According to the report, three Boeing mechanics contaminated the aircraft’s oxygen system by using tools, parts, and components that did not comply with cleanliness standards while checking oxygen lines for leaks.
Three Boeing contractor mechanicsworking on the oxygen system of an VC-25A aircraft did not follow correct procedures and ended up contaminating the system, an U.S. Air Force (USAF) investigation has concluded.
The aircraft was undergoing regular heavy maintenance at Boeing’s Port San Antonio facility in Texas in Apr. 2016 when the mishap occurred.
(This first appeared in 2017.)
The aerospace giant had to repair the $4 million in damages at its own expense.
The VC-25A, one of two specially configured Boeing 747-200B aircraft, is flown by the 89th Airlift Wing at Joint Base Andrews, Maryland, and is used to transport the President of the United States (POTUS).
According to the report, three Boeing mechanics contaminated the aircraft’s oxygen system by using tools, parts, and components that did not comply with cleanliness standards while checking oxygen lines for leaks. The contamination was discovered after an unapproved regulator was found connected to the passenger oxygen system.
Moreover the report identified other contributing factors to the mishap, such as the failure of a Boeing maintenance technician to observe explicit cautions and warnings when working on oxygen systems, Boeing’s failure to exercise adequate oversight of the quality of maintenance being performed on the VC-25, and the failure of mechanics to “absorb and retain” training received on oxygen systems.
The mission of the VC-25 aircraft – Air Force One – is to provide air transport for the POTUS.

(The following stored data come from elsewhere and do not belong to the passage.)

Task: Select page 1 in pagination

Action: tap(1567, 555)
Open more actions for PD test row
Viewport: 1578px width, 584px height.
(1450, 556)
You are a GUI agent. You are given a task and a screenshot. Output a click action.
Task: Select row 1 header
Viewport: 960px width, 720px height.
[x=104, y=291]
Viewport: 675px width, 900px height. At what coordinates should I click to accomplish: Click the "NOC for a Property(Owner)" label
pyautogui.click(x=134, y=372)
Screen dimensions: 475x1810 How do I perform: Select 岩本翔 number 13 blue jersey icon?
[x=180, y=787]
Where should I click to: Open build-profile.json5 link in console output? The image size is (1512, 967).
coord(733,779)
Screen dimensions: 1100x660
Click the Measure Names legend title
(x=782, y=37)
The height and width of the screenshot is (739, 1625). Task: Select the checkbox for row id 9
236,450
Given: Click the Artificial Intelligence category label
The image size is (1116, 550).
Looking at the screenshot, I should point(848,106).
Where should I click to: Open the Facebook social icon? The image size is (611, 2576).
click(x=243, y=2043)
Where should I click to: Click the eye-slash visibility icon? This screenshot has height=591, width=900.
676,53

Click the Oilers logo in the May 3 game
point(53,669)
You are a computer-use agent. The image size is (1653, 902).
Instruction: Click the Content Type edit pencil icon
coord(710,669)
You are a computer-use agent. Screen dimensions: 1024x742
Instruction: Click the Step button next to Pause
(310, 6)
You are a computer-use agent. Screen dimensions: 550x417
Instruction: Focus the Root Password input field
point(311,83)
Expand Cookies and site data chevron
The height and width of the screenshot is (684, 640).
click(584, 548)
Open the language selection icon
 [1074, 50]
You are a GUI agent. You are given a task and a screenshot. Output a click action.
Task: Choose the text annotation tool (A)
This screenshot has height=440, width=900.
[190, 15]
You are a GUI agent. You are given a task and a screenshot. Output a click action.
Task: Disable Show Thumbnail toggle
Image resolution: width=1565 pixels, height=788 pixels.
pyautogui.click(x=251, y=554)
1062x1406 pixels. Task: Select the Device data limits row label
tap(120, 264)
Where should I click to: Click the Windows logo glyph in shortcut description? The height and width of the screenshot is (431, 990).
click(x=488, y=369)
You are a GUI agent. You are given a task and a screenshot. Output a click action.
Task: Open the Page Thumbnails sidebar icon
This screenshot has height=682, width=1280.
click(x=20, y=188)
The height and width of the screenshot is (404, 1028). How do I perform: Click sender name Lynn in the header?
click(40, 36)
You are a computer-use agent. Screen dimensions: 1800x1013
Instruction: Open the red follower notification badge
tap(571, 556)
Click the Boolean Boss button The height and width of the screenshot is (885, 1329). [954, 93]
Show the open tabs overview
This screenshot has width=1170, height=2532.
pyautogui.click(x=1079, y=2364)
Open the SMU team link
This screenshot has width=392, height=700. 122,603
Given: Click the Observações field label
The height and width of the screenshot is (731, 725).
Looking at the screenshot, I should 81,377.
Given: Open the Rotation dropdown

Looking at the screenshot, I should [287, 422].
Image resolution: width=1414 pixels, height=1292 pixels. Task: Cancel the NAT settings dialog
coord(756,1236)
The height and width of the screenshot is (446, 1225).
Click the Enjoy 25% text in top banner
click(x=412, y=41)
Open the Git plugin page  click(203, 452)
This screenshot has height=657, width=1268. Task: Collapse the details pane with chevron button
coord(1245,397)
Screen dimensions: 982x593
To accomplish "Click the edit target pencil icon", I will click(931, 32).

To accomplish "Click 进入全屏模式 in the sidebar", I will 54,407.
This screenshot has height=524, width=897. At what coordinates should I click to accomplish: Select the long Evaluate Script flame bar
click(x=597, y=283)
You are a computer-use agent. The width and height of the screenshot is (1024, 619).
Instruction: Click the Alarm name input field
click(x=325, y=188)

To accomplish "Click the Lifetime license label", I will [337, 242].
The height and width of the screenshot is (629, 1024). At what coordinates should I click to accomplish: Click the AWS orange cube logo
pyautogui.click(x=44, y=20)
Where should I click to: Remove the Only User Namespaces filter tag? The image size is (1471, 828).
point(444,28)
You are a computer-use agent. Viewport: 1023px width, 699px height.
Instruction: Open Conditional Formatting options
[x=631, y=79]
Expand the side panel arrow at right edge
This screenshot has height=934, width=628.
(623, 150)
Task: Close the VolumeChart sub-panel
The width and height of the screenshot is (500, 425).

The first VC-25A, tail number 28000, flew as “Air Force One” on Sep. 6, 1990, when it transported President George Bush to Kansas, Florida and back to Washington, D.C.. A second VC-25A, tail number 29000 transported Presidents Clinton, Carter and Bush to Israel for the funeral of Prime Minister Yitzhak Rabin. Tail number 29000 also carved its name in history on Sep. 11, 2001, when President George W. Bush was interrupted as he attended an event at Emma E. Booker Elementary School in Sarasota, Florida, after the attack on the World Trade Center South Tower in New York City. The aircrew safely returned the President and staff members back to Washington, D.C. despite increased threats.
On March 23, 2016, tail number 28000 had the honor of transporting President Barrack H. Obama on a historic trip to Cuba. It was the first visit by a sitting U.S. president since President Calvin Coolidge in 1928.
Today, the VC-25A continues the unique mission of presidential travel, upholding the proud tradition and distinction of being known as “Air Force One.”
Nevertheless when the president is aboard either aircraft, or any Air Force aircraft, the radio call sign is “Air Force One.”